Using the material below, return exactly the lines between the one holding "Galcon (471, 1207)" and the one holding "Image resolution: width=1152, height=2576.", inclusive, and no others.

___ RECORDS SHOWN

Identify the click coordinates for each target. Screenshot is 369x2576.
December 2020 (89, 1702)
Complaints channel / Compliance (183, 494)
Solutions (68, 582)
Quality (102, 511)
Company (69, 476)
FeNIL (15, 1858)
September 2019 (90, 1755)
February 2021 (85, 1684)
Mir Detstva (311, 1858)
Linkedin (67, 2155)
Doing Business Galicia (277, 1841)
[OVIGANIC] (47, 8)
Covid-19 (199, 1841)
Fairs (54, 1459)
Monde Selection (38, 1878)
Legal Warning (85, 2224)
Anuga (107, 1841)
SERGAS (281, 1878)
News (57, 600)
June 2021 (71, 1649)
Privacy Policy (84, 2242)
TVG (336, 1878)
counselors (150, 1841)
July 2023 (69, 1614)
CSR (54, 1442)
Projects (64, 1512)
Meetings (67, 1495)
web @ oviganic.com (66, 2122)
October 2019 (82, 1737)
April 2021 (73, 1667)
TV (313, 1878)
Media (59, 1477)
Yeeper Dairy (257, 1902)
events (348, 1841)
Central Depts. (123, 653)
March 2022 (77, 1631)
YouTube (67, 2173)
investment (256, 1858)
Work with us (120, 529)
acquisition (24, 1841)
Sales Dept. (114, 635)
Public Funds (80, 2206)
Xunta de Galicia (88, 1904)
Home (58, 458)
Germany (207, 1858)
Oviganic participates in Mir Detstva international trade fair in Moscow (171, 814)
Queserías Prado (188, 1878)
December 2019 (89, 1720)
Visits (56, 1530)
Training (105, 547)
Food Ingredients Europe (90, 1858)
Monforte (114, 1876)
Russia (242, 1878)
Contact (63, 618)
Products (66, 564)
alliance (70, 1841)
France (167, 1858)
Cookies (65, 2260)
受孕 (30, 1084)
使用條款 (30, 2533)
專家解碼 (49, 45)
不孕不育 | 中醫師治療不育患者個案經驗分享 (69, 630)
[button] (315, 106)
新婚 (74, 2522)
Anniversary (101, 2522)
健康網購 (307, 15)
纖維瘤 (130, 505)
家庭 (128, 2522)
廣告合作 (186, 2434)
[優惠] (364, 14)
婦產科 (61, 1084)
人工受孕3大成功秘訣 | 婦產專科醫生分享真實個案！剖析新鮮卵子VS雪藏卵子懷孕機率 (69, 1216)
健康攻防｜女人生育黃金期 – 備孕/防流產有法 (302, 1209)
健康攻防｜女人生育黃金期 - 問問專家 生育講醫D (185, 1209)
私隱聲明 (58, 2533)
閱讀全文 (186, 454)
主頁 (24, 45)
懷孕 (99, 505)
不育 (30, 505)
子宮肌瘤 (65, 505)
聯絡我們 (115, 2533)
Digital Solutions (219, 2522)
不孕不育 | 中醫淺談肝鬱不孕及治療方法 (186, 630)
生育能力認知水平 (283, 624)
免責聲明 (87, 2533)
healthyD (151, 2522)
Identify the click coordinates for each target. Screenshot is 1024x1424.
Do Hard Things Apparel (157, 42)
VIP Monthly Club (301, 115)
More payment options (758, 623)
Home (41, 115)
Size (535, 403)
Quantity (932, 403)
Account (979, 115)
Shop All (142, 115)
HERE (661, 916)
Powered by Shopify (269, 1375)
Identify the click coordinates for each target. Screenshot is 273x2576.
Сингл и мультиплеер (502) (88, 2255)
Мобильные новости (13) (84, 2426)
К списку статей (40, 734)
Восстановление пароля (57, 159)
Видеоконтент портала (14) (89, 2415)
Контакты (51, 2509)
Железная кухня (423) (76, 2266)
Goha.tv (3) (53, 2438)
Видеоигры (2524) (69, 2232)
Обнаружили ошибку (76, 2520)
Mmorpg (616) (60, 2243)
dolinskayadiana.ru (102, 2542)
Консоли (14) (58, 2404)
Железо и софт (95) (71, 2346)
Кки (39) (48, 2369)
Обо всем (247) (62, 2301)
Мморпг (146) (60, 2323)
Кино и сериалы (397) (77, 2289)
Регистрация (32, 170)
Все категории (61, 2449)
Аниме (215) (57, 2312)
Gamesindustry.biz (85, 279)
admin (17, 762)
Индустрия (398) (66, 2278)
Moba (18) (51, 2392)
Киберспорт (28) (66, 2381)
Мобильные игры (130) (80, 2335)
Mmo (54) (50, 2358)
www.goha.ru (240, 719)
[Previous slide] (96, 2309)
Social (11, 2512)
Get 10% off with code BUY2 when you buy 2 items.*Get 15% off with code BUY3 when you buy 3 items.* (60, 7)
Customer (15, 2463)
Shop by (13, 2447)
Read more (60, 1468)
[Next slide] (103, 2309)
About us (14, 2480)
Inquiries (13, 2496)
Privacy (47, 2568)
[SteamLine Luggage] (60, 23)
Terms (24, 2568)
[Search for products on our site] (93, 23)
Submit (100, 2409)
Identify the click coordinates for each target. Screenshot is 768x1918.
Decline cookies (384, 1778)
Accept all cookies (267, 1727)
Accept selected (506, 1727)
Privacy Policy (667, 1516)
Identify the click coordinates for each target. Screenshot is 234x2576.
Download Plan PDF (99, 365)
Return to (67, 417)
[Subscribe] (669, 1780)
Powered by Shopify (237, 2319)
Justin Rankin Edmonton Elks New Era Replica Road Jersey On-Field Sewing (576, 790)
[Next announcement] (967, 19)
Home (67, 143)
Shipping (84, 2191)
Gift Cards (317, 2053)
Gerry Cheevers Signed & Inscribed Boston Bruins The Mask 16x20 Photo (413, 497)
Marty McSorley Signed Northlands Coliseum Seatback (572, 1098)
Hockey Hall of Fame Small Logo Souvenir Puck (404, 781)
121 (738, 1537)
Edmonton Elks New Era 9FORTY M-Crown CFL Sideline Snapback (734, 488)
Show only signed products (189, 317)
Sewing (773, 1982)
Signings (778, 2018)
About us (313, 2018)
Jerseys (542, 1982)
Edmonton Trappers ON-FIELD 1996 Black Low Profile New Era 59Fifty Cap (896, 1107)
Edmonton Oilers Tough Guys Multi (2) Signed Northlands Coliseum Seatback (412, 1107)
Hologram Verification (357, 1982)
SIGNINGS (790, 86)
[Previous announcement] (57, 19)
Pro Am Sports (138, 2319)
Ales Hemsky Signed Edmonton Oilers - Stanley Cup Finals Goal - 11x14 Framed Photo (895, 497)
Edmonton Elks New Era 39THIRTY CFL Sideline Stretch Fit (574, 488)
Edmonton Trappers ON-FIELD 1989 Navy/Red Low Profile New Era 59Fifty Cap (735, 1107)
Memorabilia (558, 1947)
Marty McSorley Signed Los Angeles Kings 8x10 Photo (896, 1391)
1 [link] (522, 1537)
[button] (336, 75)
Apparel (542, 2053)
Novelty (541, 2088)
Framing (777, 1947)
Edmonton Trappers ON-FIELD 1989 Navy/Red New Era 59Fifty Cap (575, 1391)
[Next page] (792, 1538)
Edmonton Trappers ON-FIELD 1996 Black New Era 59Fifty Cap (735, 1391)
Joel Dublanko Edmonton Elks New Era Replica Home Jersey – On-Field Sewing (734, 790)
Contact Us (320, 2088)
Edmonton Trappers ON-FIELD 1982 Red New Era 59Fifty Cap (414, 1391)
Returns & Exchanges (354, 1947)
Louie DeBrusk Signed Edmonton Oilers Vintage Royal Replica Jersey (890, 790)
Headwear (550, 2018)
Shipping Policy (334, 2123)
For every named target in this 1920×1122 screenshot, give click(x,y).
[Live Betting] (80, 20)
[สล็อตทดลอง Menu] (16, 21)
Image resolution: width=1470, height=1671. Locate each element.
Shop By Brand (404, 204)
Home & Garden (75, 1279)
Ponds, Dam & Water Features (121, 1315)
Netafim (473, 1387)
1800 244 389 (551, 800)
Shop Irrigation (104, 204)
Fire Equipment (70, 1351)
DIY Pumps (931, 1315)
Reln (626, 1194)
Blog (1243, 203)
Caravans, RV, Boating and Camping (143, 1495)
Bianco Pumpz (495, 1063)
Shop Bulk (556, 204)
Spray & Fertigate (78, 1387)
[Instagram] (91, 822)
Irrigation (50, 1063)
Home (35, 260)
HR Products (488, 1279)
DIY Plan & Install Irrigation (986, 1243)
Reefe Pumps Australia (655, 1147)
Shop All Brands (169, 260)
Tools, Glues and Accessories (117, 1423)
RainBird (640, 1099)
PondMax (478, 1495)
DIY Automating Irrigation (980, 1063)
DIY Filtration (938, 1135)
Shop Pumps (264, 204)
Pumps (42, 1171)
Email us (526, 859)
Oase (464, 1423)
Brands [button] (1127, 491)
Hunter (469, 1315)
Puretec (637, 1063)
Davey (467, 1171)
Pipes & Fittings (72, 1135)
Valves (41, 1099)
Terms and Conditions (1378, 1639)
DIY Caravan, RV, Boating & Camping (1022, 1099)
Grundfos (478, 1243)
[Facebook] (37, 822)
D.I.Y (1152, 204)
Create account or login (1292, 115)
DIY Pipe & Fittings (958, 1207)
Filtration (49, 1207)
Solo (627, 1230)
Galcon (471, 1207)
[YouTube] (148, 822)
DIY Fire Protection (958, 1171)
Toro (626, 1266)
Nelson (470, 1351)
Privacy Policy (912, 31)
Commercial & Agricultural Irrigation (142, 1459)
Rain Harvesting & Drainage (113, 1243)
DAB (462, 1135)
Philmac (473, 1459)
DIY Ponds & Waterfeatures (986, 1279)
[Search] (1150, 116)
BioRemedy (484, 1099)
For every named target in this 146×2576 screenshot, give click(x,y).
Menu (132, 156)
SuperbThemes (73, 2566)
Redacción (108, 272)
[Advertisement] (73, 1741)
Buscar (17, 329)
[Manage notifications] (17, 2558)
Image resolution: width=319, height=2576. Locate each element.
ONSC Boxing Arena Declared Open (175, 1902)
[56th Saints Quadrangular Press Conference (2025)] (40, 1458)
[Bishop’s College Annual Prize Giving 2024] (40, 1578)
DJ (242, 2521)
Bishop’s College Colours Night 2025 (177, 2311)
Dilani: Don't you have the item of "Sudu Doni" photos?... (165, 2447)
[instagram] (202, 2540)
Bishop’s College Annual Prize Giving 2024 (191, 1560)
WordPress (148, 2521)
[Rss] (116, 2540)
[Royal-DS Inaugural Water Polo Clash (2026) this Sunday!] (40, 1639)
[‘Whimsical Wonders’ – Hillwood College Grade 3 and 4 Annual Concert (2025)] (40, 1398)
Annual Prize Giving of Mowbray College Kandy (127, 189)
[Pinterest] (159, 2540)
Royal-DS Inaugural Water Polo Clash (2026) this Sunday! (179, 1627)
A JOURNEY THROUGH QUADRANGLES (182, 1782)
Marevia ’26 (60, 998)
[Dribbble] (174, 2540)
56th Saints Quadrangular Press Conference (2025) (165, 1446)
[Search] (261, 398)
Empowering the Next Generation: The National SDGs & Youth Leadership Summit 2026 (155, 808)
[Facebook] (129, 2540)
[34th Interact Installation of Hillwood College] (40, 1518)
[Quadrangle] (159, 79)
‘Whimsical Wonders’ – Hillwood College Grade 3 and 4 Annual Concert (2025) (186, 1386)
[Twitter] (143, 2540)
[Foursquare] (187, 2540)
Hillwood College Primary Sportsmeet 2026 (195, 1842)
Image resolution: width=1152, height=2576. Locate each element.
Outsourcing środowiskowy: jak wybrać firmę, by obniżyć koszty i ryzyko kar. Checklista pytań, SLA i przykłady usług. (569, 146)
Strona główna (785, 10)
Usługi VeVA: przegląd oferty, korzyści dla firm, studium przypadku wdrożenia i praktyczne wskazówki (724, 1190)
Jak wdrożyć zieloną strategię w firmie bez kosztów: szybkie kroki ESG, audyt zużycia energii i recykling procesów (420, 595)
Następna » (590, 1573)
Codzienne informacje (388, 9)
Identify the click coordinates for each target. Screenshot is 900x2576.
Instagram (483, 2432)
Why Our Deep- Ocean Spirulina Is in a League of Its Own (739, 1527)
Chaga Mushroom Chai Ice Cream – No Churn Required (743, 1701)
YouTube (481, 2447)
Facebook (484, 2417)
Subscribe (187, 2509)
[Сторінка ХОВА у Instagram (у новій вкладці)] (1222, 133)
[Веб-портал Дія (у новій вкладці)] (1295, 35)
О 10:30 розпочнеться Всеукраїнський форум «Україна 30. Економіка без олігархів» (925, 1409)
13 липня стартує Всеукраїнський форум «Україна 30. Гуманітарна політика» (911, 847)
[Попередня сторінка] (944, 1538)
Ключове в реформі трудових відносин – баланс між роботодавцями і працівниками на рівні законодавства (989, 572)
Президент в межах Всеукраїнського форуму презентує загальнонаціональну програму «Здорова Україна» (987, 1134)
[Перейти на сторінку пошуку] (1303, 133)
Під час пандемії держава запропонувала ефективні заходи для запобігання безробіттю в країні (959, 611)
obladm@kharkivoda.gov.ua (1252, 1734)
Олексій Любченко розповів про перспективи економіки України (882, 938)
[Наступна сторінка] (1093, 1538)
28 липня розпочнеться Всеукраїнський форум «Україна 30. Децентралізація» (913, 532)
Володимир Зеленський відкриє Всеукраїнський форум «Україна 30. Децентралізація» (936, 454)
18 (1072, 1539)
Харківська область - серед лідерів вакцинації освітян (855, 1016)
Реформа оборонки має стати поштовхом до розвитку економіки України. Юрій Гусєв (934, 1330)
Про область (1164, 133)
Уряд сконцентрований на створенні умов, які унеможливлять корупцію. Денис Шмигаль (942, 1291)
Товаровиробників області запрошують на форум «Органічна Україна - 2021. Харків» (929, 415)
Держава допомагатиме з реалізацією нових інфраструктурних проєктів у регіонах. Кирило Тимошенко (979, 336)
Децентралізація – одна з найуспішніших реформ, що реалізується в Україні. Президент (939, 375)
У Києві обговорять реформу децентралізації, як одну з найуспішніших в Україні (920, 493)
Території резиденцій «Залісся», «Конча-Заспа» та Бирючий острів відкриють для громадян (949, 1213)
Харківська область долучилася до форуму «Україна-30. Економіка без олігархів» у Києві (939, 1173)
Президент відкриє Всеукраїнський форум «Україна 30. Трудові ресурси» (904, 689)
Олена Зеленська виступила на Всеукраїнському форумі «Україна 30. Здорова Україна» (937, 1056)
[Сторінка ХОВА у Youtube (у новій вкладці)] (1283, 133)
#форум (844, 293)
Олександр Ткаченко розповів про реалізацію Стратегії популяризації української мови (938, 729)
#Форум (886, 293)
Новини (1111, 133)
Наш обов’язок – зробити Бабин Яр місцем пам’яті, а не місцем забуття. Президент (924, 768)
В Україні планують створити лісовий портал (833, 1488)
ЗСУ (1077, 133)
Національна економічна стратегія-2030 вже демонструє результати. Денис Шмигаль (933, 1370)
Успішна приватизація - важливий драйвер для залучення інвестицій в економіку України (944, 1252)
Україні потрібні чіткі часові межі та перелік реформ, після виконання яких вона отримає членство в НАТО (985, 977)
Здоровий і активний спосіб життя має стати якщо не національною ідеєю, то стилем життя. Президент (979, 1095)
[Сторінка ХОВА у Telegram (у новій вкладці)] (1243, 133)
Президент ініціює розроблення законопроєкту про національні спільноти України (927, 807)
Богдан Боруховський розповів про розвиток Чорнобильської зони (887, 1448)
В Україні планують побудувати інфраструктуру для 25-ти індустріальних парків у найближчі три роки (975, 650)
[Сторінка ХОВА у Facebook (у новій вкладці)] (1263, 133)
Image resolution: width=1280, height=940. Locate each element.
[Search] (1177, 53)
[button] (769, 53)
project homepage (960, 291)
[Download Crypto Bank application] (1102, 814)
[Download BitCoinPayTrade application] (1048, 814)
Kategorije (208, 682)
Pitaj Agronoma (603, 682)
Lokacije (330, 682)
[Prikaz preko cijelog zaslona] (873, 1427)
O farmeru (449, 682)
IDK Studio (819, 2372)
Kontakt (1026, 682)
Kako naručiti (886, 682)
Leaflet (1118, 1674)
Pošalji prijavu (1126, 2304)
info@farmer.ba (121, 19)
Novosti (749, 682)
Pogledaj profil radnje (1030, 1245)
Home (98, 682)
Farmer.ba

______

■ **SOLUTION TO THIS TASK**:
Galcon (471, 1207)
[YouTube] (148, 822)
DIY Fire Protection (958, 1171)
Toro (626, 1266)
Nelson (470, 1351)
Privacy Policy (912, 31)
Commercial & Agricultural Irrigation (142, 1459)
Rain Harvesting & Drainage (113, 1243)
DAB (462, 1135)
Philmac (473, 1459)
DIY Ponds & Waterfeatures (986, 1279)
[Search] (1150, 116)
BioRemedy (484, 1099)
For every named target in this 146×2576 screenshot, give click(x,y).
Menu (132, 156)
SuperbThemes (73, 2566)
Redacción (108, 272)
[Advertisement] (73, 1741)
Buscar (17, 329)
[Manage notifications] (17, 2558)
Image resolution: width=319, height=2576. Locate each element.
ONSC Boxing Arena Declared Open (175, 1902)
[56th Saints Quadrangular Press Conference (2025)] (40, 1458)
[Bishop’s College Annual Prize Giving 2024] (40, 1578)
DJ (242, 2521)
Bishop’s College Colours Night 2025 (177, 2311)
Dilani: Don't you have the item of "Sudu Doni" photos?... (165, 2447)
[instagram] (202, 2540)
Bishop’s College Annual Prize Giving 2024 (191, 1560)
WordPress (148, 2521)
[Rss] (116, 2540)
[Royal-DS Inaugural Water Polo Clash (2026) this Sunday!] (40, 1639)
[‘Whimsical Wonders’ – Hillwood College Grade 3 and 4 Annual Concert (2025)] (40, 1398)
Annual Prize Giving of Mowbray College Kandy (127, 189)
[Pinterest] (159, 2540)
Royal-DS Inaugural Water Polo Clash (2026) this Sunday! (179, 1627)
A JOURNEY THROUGH QUADRANGLES (182, 1782)
Marevia ’26 (60, 998)
[Dribbble] (174, 2540)
56th Saints Quadrangular Press Conference (2025) (165, 1446)
[Search] (261, 398)
Empowering the Next Generation: The National SDGs & Youth Leadership Summit 2026 (155, 808)
[Facebook] (129, 2540)
[34th Interact Installation of Hillwood College] (40, 1518)
[Quadrangle] (159, 79)
‘Whimsical Wonders’ – Hillwood College Grade 3 and 4 Annual Concert (2025) (186, 1386)
[Twitter] (143, 2540)
[Foursquare] (187, 2540)
Hillwood College Primary Sportsmeet 2026 (195, 1842)
Image resolution: width=1152, height=2576. Locate each element.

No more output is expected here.